My elementary school in Portland, Oregon did not look unusual from the outside: It had two stories, was made out of brick and flanked by a parking lot on one side and a baseball field on the other. But inside, it was extraordinary: Giant banners with Japanese calligraphy hung in the hallways, and Japanese teachers hushed, encouraged and even punished the students in Japanese. Most assemblies had a Japanese component, and school events always included Japanese snacks.
At least for half of the students. I was not in the Japanese program. I never understood the Japanese calligraphy and I did not take a trip to Japan in fifth grade, like most of the students at Richmond Elementary. However, the feeling that not being able to speak Japanese caused me to miss out on cool experiences stuck with me, and is part of what motivated me to learn other languages.

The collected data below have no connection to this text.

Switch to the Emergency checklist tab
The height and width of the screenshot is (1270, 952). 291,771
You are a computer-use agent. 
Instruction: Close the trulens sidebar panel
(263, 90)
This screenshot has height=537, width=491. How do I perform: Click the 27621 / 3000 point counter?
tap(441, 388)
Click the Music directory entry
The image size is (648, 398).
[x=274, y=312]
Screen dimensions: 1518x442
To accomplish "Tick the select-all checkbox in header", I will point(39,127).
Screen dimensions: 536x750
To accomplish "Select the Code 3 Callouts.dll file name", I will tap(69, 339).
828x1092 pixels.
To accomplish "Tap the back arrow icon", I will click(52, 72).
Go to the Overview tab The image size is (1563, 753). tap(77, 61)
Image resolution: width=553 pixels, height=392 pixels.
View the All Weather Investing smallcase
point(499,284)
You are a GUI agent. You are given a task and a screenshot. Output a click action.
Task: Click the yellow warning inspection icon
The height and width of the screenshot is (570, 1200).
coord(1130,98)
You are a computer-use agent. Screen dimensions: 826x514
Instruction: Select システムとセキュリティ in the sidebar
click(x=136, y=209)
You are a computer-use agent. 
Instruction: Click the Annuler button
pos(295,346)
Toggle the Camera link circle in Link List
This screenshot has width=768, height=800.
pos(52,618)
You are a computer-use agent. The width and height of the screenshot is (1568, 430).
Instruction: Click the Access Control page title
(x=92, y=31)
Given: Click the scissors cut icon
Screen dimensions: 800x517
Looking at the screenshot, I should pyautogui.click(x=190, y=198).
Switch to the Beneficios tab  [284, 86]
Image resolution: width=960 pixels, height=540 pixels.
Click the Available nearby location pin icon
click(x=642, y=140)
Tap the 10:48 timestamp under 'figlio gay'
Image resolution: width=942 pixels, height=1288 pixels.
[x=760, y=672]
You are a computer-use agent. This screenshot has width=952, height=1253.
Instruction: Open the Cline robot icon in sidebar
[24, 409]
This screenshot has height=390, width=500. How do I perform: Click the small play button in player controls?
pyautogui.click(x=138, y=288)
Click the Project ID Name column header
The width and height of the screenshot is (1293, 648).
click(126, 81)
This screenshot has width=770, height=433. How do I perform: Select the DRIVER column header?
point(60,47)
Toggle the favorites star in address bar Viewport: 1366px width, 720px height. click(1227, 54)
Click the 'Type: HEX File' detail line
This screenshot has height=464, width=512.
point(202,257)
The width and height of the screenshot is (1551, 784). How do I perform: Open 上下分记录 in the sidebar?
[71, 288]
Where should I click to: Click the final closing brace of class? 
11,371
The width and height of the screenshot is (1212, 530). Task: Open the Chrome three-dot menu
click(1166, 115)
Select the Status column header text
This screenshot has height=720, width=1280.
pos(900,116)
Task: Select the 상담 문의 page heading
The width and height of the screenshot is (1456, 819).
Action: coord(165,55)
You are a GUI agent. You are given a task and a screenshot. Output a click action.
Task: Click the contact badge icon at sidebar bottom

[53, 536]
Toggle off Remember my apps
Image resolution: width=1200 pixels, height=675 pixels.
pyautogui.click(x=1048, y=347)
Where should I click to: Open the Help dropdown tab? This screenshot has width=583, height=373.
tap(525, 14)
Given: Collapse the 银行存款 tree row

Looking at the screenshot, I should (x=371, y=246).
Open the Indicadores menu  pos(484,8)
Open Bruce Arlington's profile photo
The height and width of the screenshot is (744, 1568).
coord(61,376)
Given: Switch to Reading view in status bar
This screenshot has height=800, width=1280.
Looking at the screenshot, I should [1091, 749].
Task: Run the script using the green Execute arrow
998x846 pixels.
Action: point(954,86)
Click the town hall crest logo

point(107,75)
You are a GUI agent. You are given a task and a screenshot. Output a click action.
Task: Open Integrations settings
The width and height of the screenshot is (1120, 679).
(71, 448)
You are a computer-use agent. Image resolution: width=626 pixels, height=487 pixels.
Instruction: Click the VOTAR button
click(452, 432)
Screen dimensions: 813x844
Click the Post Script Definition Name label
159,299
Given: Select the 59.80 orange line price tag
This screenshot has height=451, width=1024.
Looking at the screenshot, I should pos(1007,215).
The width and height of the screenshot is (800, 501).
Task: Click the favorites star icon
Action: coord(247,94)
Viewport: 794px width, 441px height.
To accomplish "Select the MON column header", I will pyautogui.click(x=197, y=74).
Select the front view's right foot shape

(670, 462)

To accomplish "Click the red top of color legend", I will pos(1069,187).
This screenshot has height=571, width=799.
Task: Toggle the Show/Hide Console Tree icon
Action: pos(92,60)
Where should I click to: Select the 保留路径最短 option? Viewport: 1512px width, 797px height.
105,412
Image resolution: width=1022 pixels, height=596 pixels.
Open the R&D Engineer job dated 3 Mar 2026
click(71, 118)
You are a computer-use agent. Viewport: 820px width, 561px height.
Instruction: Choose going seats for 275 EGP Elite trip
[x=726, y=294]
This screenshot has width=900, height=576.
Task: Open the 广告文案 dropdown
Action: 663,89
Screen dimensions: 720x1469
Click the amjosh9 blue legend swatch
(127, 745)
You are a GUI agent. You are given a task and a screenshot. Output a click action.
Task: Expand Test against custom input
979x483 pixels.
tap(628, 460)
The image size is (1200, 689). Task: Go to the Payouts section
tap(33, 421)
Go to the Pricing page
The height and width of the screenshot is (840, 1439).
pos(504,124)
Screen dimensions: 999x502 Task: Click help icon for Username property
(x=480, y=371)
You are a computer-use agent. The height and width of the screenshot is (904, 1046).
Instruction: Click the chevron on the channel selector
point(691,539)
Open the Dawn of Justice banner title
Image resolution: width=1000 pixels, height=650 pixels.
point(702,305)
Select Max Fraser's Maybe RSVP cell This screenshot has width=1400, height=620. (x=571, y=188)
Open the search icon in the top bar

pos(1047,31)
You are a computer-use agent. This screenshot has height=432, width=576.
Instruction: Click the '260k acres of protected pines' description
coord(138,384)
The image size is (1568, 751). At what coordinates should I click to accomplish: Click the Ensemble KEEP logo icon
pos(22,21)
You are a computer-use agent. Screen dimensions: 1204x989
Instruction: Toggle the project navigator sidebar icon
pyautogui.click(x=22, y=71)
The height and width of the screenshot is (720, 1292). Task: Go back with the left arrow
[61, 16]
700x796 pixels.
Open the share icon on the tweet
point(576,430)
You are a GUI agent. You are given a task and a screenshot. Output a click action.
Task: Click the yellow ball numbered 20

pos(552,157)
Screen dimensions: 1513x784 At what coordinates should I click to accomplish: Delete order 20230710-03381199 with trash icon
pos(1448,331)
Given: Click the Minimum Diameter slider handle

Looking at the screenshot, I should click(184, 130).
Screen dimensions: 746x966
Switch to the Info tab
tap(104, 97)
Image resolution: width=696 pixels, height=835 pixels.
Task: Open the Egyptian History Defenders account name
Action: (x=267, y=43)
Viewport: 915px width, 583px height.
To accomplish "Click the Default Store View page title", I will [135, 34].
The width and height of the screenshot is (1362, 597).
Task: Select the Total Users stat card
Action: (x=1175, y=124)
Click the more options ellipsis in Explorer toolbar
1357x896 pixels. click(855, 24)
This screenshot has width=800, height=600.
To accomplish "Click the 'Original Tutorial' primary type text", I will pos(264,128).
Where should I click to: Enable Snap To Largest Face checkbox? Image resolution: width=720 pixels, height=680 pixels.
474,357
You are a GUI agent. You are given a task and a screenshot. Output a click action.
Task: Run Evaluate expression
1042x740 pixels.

Speaking a second (or third, or fourth) language gives you a richer experience in life. Speaking the local language when you travel allows you to experience the place more deeply, to ask questions and to be independent even in an unfamiliar location. Visiting or even living in a place without speaking the language is like floating on the surface of society – this is why experiences where you use the language are called “immersion.”
Even at home, speaking a foreign language allows you to interact with more members of your own society: I don’t personally know how non-Spanish-speakers ever get help in the grocery stores in New York City. Speaking a foreign language gives you access to a wider variety of perspectives from books, magazines and websites.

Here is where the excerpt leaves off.